Haven't returned to revising my second horror novel quite yet, but I have been gifted several epiphanies about the antagonist's burden, inhering a multimillion-dollar estate from his grandfather who has a deadly design on my protagonist (let's call him John Newman for now). What I have finally realized is that William McMammon 5 has inherited not only the unwanted responsibility of an empire, but also a diorama of the inn that ol' granddad was retrofitting for five years, leaving William to decide how to get back at Newman for wronging him when they were teens. 

So, William gets a diorama and unlimited financial resources to get back at John. But there's more than that, of course. William was in line for some sort of weird transformative experience in the woods that ol' granddad set up near one of his Pfizer factories, but William failed to make the grade because John and his other pals interrupted young Billy (William) messing around with another boy. So, John and his buddies accidentally stumbled upon this tunnel in the woods that more or less changed them, using autumnal magic. John became a werewolf. His good friend became a genius guitarist. Another encountered a phantom train. Still another friend learned they could see ghosts, and physically manipulate them as if ghosts were corporeal. 

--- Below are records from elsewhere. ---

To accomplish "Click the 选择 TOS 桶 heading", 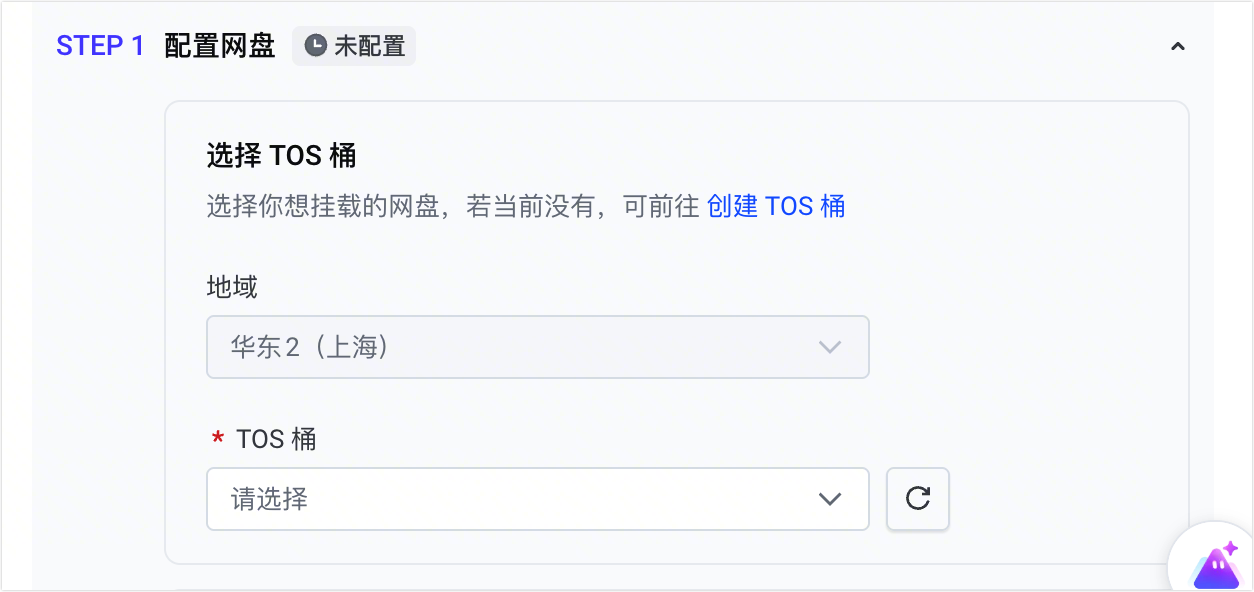I will 281,155.
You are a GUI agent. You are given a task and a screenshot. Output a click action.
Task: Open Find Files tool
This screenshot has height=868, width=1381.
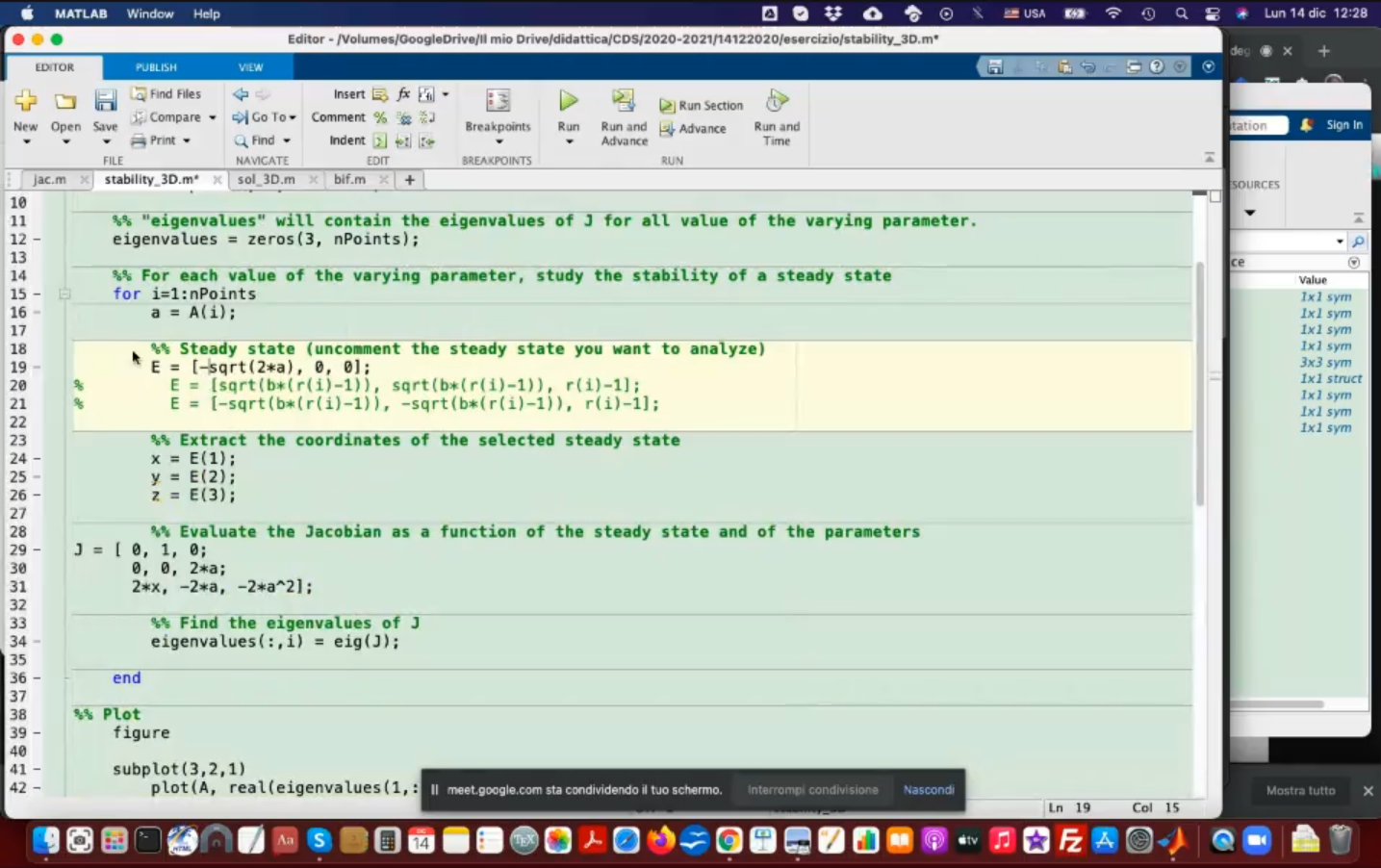point(166,94)
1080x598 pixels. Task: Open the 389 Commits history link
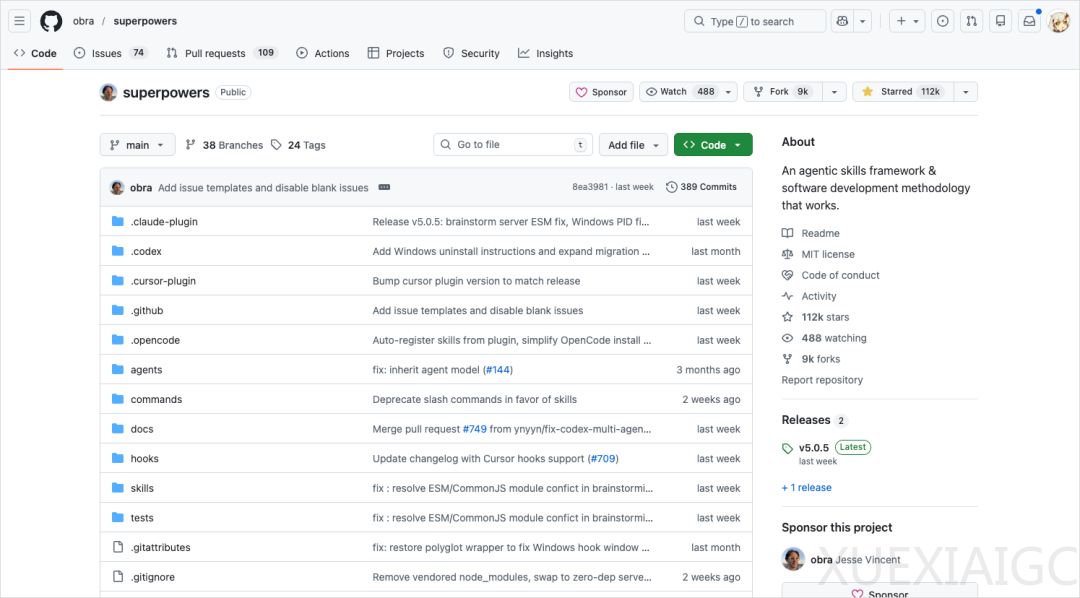pyautogui.click(x=701, y=187)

In the book, William (and John et al.) will learn this at the opening of the codicil, or a change to a last will and testament, in a videotaped testimony from Robert McMammon 3. Robert feels that William failed to pass his test as a kid and sort of prove himself to his grandfather, but he also blames John Newman and the others for taking what was supposed to be rightfully William's. William has turned out to be a single, queer, partying, trust-fund kid, while John et al. have either gifts or curses, depending on how you look at it. Robert aims to rectify this perceived unfairness, and leaves it to William to do whatever he sees fit to John and the others.